Dans la vie quotidienne, je rencontre des personnes, mais dans mes rêves, j'interagis également avec des personnes d'une manière aussi crédible. Toutes apparaissent imprévisibles. Autrui appartient tantôt à ce monde que l'on nomme le réel, tantôt à ce que l'on nomme l'imaginaire. Dans chaque cas, je suis le témoin de ses réactions, tout comme autrui doit être le témoin des miennes (sauf si autrui appartient à mon imaginaire et n'a par
conséquent aucune existence extérieure à mon être). Pour avoir la certitude qu'il y a bien symétrie, et qu'autrui est bien le témoin de mes réactions, il faudrait pouvoir s'assurer que j'apparais au sein de sa conscience d'être (ce qui suppose au préalable de s'assurer qu'autrui a conscience d'être).

Philippe D.

   Petit détour : quand on aime, "l'autre" n'existe pas. Cela signifie seulement que l'altérité a pris fin, que la séparation a pris fin et que l'unité prévaut. Dans le conflit, "l'autre" est très présent et évidemment, simultanément il y a "moi". Mais cela signifie seulement fin de la séparation, pas fin de la personne spirituelle. L'amour est à la fois personnel et impersonnel, il s'adresse à une personne quand nous aimons réellement.

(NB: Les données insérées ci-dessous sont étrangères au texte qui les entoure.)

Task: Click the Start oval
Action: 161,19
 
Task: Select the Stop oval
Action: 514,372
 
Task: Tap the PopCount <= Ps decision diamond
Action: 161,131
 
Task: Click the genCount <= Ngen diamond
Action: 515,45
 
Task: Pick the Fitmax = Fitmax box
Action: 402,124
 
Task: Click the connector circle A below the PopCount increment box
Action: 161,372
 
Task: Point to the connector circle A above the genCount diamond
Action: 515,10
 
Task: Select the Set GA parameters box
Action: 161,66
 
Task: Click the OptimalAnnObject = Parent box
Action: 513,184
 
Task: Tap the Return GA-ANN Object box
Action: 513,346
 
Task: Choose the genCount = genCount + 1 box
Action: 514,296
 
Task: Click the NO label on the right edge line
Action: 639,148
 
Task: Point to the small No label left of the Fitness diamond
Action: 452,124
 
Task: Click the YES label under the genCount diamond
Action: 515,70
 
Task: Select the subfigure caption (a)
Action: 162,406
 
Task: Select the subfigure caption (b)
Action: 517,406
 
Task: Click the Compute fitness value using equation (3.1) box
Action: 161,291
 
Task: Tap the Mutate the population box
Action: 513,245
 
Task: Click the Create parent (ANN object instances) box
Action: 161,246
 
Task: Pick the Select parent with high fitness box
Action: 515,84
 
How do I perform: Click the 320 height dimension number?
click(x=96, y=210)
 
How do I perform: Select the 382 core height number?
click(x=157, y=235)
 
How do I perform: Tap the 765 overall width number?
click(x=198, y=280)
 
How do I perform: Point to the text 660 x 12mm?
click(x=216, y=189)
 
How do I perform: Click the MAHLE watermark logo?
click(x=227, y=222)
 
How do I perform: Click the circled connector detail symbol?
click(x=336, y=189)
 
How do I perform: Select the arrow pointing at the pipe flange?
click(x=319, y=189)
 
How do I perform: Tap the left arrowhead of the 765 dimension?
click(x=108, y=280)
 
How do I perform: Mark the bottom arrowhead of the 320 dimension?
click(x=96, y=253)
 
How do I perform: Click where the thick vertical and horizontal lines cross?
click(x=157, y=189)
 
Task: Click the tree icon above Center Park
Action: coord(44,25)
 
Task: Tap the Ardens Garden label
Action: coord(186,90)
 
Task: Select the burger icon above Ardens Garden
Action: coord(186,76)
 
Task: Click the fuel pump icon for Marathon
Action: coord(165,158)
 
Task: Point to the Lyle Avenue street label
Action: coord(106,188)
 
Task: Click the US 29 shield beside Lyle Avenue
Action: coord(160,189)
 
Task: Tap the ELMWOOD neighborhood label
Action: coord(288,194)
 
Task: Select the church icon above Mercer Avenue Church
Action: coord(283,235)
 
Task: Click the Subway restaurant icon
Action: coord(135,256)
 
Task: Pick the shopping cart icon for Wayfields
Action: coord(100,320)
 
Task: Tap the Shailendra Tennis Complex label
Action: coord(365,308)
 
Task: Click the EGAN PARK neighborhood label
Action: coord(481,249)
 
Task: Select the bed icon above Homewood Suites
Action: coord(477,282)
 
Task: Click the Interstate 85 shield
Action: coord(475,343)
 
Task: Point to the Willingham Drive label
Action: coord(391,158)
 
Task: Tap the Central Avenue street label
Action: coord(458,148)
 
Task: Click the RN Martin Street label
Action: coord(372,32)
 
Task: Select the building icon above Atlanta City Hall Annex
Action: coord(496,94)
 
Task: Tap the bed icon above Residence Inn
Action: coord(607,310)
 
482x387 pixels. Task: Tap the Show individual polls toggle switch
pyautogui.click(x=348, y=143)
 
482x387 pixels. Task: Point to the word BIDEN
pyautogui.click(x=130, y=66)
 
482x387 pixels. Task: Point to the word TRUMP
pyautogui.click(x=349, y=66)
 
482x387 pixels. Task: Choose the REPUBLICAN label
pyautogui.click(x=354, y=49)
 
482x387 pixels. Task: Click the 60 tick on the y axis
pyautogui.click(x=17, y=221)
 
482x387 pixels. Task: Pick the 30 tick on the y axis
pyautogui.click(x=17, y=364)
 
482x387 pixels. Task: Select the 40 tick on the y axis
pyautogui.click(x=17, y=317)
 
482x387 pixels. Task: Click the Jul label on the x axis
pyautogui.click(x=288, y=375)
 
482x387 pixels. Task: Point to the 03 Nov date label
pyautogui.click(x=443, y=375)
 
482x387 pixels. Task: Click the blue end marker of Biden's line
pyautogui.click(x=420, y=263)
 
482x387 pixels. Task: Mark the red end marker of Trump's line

   Quand je me lève le matin, je sors d'un état d'unité, celui du sommeil profond. La dualité se met très vite en place, dans la tension de la vigilance ordinaire (bon sang, il faut que je me dépêche, il y a encore cela à faire etc.) Je suis précipité dans le monde de la séparation. La dualité est durcie et je me cogne contre les choses et contre les autres. Ce n'est pas sur la base de la vigilance que je peux rencontrer une expérience où je serais tout seul.